:: SELECTED PASSAGE

# Not quite right...



## stimmie78 (Dec 8, 2007)

I had a customer come in for an oil change and wanted me to check/change the air filter. I opened the lid and this is what I saw.....


0214120839a by stimmie_78, on Flickr

We were surprised it didn't have any codes for a mass air flow sensor.. Yes, they got a new filter in it


----------



## Huge29 (Sep 17, 2007)

So, the case was left off? Not familiar with that cleaner,


----------



## twinkielk15 (Jan 17, 2011)

Lol! Yeah, that looks legit....


----------



## stimmie78 (Dec 8, 2007)

2006-10 Duramax. Arrows are pointing towards the fender in the picture instead of the engine... filter isn't sealing anything..


----------



## pheaz (Feb 11, 2011)

Nice, am not suprised though


----------



## stuckduck (Jan 31, 2008)

I see what the problem is.... they went to NAPA for there know how.... happens all the time o-||


----------



## Last Man Standing (Dec 7, 2011)

::::

▶ WORK TO DO
[1] Decide whether each statement agrees with the air filter thread, answering yes or no and quoting the deciding words. (a) The customer came in for an oil change. (b) The arrows on the filter pointed toward the engine. (c) A code for the mass air flow sensor had turned up.
[2] Please give back the section of the air filter thread that begins at the words "0214120839a by stimmie_78, on" and stops after "(Sep 17, 2007)".

:: INFORMATION SHOWN

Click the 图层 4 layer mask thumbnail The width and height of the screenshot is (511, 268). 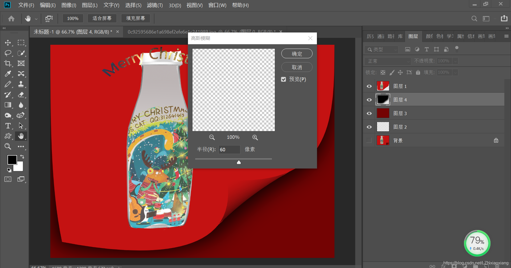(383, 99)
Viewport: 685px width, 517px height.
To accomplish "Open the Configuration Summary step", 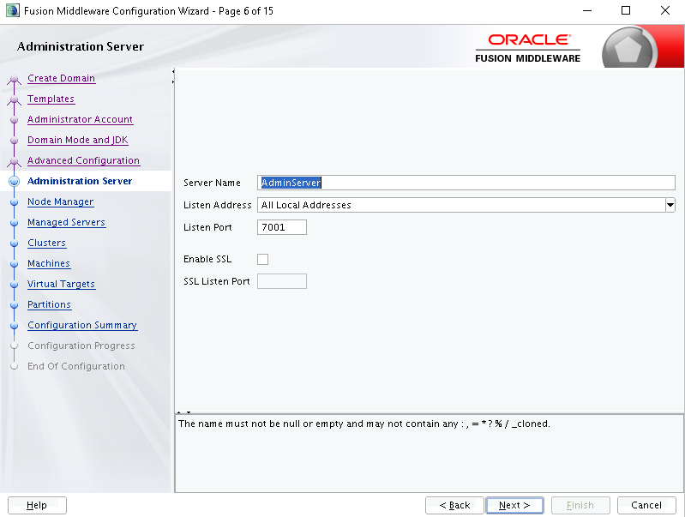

::::

▶ COMPLETE ANSWERS
[1]
(a) Yes: "I had a customer come in for an oil change"
(b) No: "Arrows are pointing towards the fender in the picture instead of the engine"
(c) No: "We were surprised it didn't have any codes for a mass air flow sensor"

[2]
0214120839a by stimmie_78, on Flickr

We were surprised it didn't have any codes for a mass air flow sensor.. Yes, they got a new filter in it


----------



## Huge29 (Sep 17, 2007)